Rethinking the Politics of Freeway Congestion Pricing
- January 5, 2011
For several decades, using variable pricing to address freeway congestion has been a goal of transportation planners. Not only would such pricing reduce congestion (by addressing the imbalance between capacity and rush-hour demand), but it would also generate useful information about where new capacity was most needed, and provide funding to pay for that capacity.
Yet despite federal efforts that began in the 1970s and have continued to the present, no urban area has been enticed into putting congestion pricing onto its freeway system. Doing so is considered politically impossible, primarily due to the opposition of highway users—motorists and truckers. These groups argue that paying tolls to use existing freeways would amount to paying twice (or "double taxation"). Some doubt that pricing would work; others that it would work so well that hardly anyone could afford to drive. And since nearly every adult of driving age is a motorist, it's easy for elected officials to equate "motorist" with "voter."

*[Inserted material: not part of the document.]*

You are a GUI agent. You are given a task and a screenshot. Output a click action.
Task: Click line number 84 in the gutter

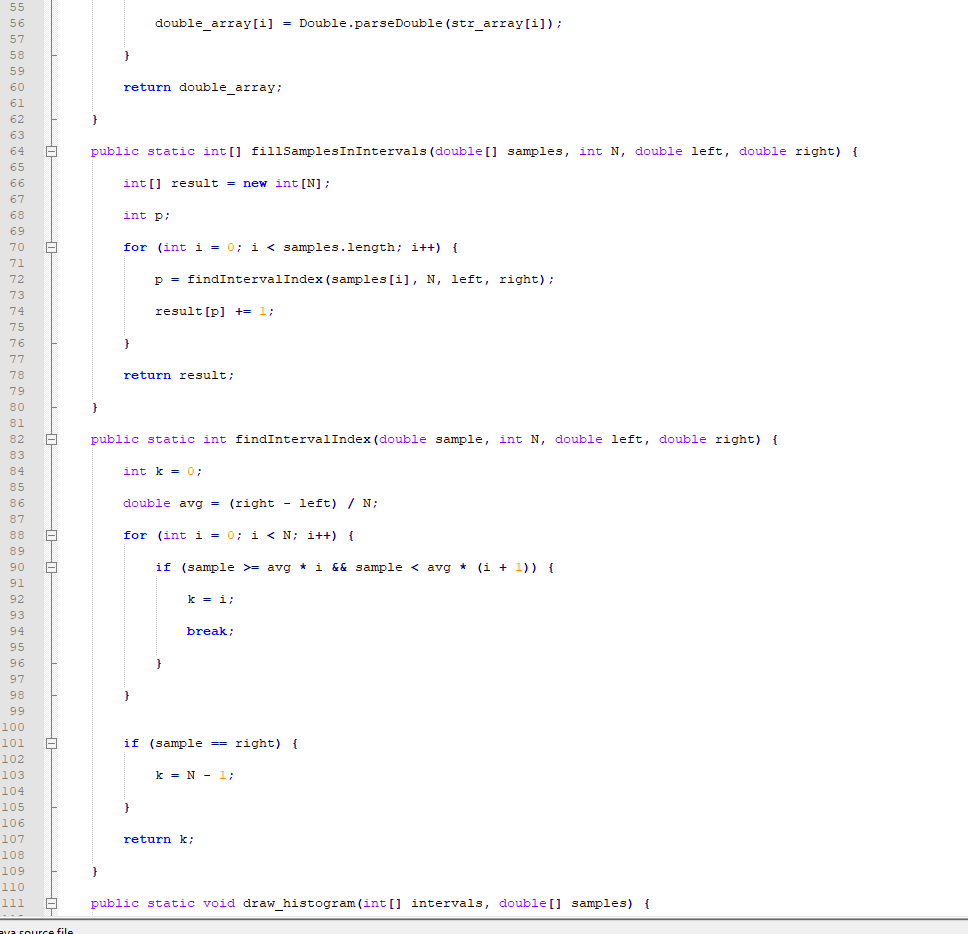(x=17, y=471)
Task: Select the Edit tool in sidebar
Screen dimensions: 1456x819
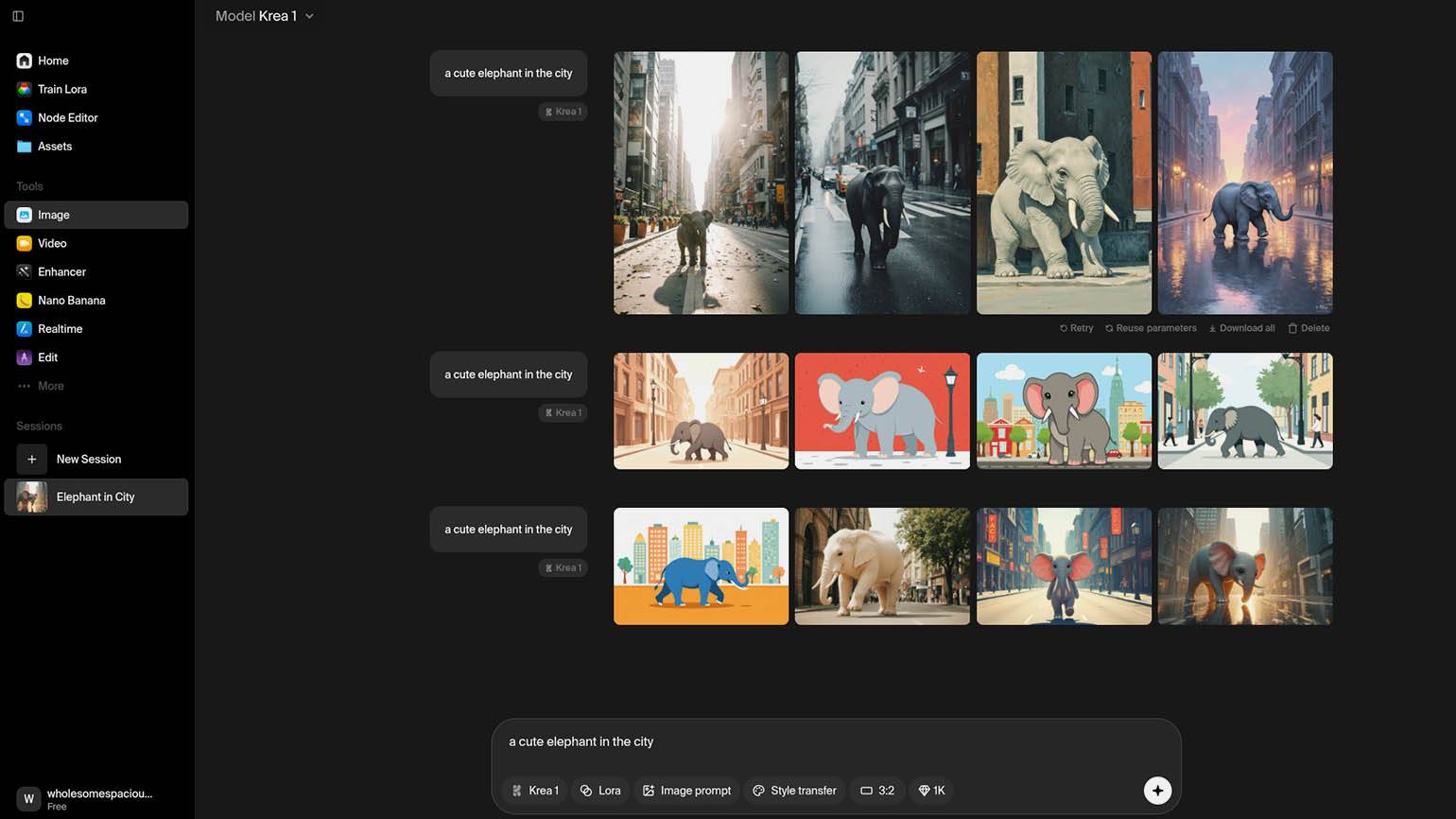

Even in huge metro areas overseas, congestion pricing has been implemented successfully only three places in three decades: Singapore, London, and Stockholm. It has been defeated in Hong Kong, Kuala Lumpur, The Netherlands, and Manchester, among others. These overseas metro areas have much lower car ownership and much larger transit systems than typical large U.S. metro areas. This suggests that even where alternatives to driving are more viable, congestion pricing is still very tough to sell.
The underlying problem is that congestion pricing can easily produce more losers than winners. Those who pay the toll would be winners, because their time savings would be worth what they had to pay. But a great many others would be “tolled off” the freeways, to already-congested arterials. And those using the arterials would be made even worse off by those diverting to them from the tolled freeways.
To solve this problem, we need to think outside the box. All conventional freeway pricing proposals make two unexamined assumptions: that everyone would be charged the same price and that all lanes would serve all vehicles. Let's re-examine those assumptions.
Detailed research on the congestion-priced HOT lanes on SR 91 in California by UC-Irvine economist Kenneth Small finds a very large distribution of values of time and values of trip-time reliability among all motorists in that congested corridor. Small and colleagues modeled several pricing alternatives for that corridor, including the existing combination of priced and free lanes, the standard all-lanes-priced model of freeway pricing, and a dual-price model. The last of these produced the highest social welfare outcome, because it provided more total congestion relief without "tolling off" large numbers of users. Stephen Shmanske of Cal State Hayward (East Bay) first proposed this approach in 1991, and modeled a dual-price system for the Golden Gate Bridge in 1992.
The other unexamined assumption that needs a fresh look is that all lanes should be configured as "general purpose" (GP) lanes. Highway engineers know that throughput is somewhat higher on two GP lanes than on two parallel, but separated, lanes. That's because with multiple lanes, faster vehicles can pass slower ones. And transportation economists can point out that because of the "lumpiness" of traffic lanes, it's difficult to provide the right amount of lane capacity restricted to a single use—say buses, HOVs, or trucks. Most such specialized lanes are under-utilized.
But we now have more than 15 years experience with HOT lanes, most of them single-lane-per direction. Thanks to variable (congestion) pricing, these lanes can be filled to a target level of traffic (e.g., Level of Service C) and kept that way. In selected corridors, there may be enough truck traffic to justify truck-only lanes, and several such projects are under detailed study around the country.
My proposal for freeway pricing draws on these points to suggest that transportation planners should revise their goal. Instead of one-price-fits-all on GP lanes, we should be aiming at a three-part system: premium lanes (with premium pricing) for cars, light delivery vehicles, and commuter buses; regular lanes with modest peak-period pricing; and in selected corridors, truck-only lanes. This approach should produce more winners than losers and therefore be politically feasible.
Moreover, it can be phased in over time, beginning with a network of premium-priced lanes, as currently planned for Atlanta, Dallas, Houston, San Diego, San Francisco, and Seattle. Only after that network is operational should planners suggest the added benefits of modest peak-only pricing on the remaining GP lanes.
Freeway congestion pricing is still a worthwhile goal. But we are more likely to reach it by working harder on the details.